→ **Texte fourni**
Le choix du traitement optimal face à un type de pathologie est délicat. Plusieurs facteurs entrent en jeu. Les méthodes statistiques peuvent aider à affirmer l'efficacité d'un traitement ou à en comparer plusieurs. L'utilisation de placebos y joue un rôle important.

De nos jours, l'utilisation de tests dit en double aveugle, à l'aide d'une comparaison avec un placebo, pour juger l'efficacité d'un médicament ou d'une thérapie est courante. Les traitements médicaux, efficaces ou non, ont une longue histoire. Celle des placebos est beaucoup plus récente ; elle commence, semble-t-il, dans le Connecticut à la fin du XVIIIe siècle.  

La démarche « en double aveugle »

Vers 1795, un médecin américain, Elisha Perkins, fit usage de petites baguettes métalliques pour soulager toutes sortes de maladies simplement en les passant sur les nerfs du corps atteint d'inflammations. La renommée de ces instruments, appelés tracteurs de Perkins, perpétuée par Benjamin, le fils de l'inventeur, devint telle qu'elle parvint aux oreilles d'un médecin épidémiologiste, John Haygarth (1740-1827). Il déve­loppa l'idée d'un test statistique destiné à vérifier empiriquement l'effet réel des tracteurs. 

 

La démarche originale de Haygarth est celle dite en double aveugle dans laquelle ni le patient, ni l'expérimentateur ne connaissent la nature exacte du produit utilisé. Les tests effectués indépendamment par deux médecins dans deux hôpitaux distincts ne révélèrent aucune différence significative entre les tracteurs authentiques et factices.  

La conclusion de Haygarth fut sans appel et consti­tue la première mise en évidence scientifiquement étayée de « l'effet placebo » : Imagination can cause, as well cure, diseases of the body (en français, l'imagination peut provoquer aussi bien la guérison du corps que le rendre malade). Depuis, ces effets ont été constatés à maintes reprises. Parmi toutes ces études, citons celle de Henry K. Beecher, The Powerful Placebo, parue en 1955 dans le Journal of American Medical Association et dans laquelle il attribue environ 30 % du bénéfice thérapeutique général à l'effet placebo.

→ **Données sources**
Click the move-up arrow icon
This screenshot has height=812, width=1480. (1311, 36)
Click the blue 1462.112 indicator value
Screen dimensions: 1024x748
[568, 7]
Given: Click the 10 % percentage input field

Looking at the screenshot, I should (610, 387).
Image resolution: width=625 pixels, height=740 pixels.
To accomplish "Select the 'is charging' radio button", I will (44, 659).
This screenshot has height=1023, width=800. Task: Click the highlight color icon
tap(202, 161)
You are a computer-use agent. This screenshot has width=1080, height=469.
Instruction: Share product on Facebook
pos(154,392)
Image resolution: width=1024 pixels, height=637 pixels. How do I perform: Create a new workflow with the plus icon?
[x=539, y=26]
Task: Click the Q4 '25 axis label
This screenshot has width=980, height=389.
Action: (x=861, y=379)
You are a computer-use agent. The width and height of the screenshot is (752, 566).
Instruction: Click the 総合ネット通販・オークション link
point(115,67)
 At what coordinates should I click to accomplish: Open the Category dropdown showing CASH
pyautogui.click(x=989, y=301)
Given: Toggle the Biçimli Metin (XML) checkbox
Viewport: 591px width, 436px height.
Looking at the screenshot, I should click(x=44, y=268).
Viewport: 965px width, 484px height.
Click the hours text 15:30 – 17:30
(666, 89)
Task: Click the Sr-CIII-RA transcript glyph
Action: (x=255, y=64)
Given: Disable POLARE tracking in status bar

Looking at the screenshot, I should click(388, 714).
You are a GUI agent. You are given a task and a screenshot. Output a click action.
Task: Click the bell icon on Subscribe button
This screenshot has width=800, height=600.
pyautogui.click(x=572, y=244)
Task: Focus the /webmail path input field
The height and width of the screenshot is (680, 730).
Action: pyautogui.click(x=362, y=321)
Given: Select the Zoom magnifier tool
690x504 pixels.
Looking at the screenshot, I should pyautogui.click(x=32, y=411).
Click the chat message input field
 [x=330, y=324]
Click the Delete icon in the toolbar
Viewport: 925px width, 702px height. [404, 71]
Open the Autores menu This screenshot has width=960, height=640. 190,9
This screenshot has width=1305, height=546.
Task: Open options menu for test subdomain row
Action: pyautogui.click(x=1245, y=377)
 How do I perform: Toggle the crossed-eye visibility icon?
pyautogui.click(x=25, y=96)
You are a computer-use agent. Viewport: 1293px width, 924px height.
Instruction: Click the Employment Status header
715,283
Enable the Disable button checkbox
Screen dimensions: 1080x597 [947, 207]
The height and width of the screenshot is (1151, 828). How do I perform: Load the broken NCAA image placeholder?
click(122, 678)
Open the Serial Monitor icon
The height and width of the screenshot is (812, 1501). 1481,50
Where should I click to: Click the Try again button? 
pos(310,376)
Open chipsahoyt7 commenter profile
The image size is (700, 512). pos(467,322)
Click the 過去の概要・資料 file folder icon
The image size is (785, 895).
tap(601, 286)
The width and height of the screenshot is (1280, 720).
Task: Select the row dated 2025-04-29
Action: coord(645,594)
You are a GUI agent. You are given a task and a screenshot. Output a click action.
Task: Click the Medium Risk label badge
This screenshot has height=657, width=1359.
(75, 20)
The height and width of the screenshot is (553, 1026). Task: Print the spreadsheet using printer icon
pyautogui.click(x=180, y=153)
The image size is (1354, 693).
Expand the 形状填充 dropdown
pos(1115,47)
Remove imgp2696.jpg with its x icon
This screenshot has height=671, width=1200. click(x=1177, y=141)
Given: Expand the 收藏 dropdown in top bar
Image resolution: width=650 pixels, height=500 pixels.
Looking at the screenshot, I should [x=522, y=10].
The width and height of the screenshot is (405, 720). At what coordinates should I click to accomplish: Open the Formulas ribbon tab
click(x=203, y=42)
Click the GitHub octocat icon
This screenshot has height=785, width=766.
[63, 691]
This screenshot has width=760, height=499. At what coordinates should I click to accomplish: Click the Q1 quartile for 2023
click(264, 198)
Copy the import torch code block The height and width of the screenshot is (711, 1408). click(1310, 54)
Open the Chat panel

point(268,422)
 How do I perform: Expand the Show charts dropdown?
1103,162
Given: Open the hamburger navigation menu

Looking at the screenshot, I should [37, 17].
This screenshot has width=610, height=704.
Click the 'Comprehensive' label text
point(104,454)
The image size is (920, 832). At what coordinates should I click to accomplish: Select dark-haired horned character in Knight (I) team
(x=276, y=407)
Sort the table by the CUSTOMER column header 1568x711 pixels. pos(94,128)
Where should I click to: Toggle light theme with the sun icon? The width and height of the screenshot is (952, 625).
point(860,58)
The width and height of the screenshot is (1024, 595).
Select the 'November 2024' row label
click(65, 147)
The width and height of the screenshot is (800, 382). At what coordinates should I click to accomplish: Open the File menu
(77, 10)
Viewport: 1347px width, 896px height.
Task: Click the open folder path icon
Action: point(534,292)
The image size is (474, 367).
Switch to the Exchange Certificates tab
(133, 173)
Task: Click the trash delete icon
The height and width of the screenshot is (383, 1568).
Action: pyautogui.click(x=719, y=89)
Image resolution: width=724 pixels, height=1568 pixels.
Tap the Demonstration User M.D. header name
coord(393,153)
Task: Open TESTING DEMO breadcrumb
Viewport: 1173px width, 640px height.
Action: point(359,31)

→ **Travail à faire**
**a)** Répondez à ces questions sur le texte consacré aux placebos :
(i) Où et à quelle époque l'histoire des placebos commence-t-elle ?
(ii) Quel nom donnait-on aux baguettes métalliques d'Elisha Perkins ?
(iii) Quelle part du bénéfice thérapeutique général Henry K. Beecher attribue-t-il à l'effet placebo ?
**b)** Rédigez la suite du texte sur les placebos en partant de sa dernière phrase.

→ **Résultats de l'exercice**
**a)**
(i) Dans le Connecticut, à la fin du XVIIIe siècle.
(ii) Les tracteurs de Perkins.
(iii) Environ 30 %.

**b)**
Supposons que l'on désire tester un médicament en comparant ses effets à celui d'un placebo. Des méthodes identiques peuvent être mises en place pour la comparaison de deux types de traitement mais les conclusions doivent alors êtres nuancées : un traitement moins efficace peut se révéler moins lourd pour le patient en lui évitant de graves pro­blèmes d'allergie et sera parfois préférable. 

On détermine deux groupes de patients homogènes d'effectifs n1 et n2, que l'on soumet respectivement au traitement à tester et au placebo. Pour simplifier, considérons la situation où deux constats seulement sont possibles : le malade guérit ou décède. On se retrouve dans le cas de répétition d'expé­riences identiques à deux issues possibles, ce qui donne naissance à une distribution binomiale. 

 

On observe sur chaque groupe la proportion de guérisons. Elles ne sont évidemment que rarement identiques ; l'objectif est de savoir si la différence observée entre les deux est significative, auquel cas le traitement est considéré comme réellement efficace ou si elle est due au hasard. Plusieurs tests statistiques sont disponibles pour le faire. On peut choisir un test sur la convergence d'une loi binomiale vers la loi normale (voir encadré). 

Un autre test fréquemment utilisé est celui du Khi 2. Pour chacun d'entre eux l'affirmation d'une différence significative n'est donnée qu'avec une fiabilité que l'on choisit (en général de 95 %).

Dans l'exemple donné en encadré, pour chacun des deux tests, on parvient à la même conclusion : le traitement a un effet positif en travaillant avec une fiabilité de 95 % et donc, le risque d'erreur associé est de 5 %. Il s'agit du risque de réfuter une hypothèse exacte, à savoir l'identité des deux populations de malades. 

Que se passe-t-il si l'on désire réduire ce risque et passer par exemple à 1 % ? Dans ce même exemple, le système décisionnel conduit à une acceptation de l'hypothèse d'identité et donc à une non décision. En effet, dans le contexte de la comparaison des taux de guérison, un intervalle de confiance à 99 % tolère des différences en
valeur absolue nettement plus grandes.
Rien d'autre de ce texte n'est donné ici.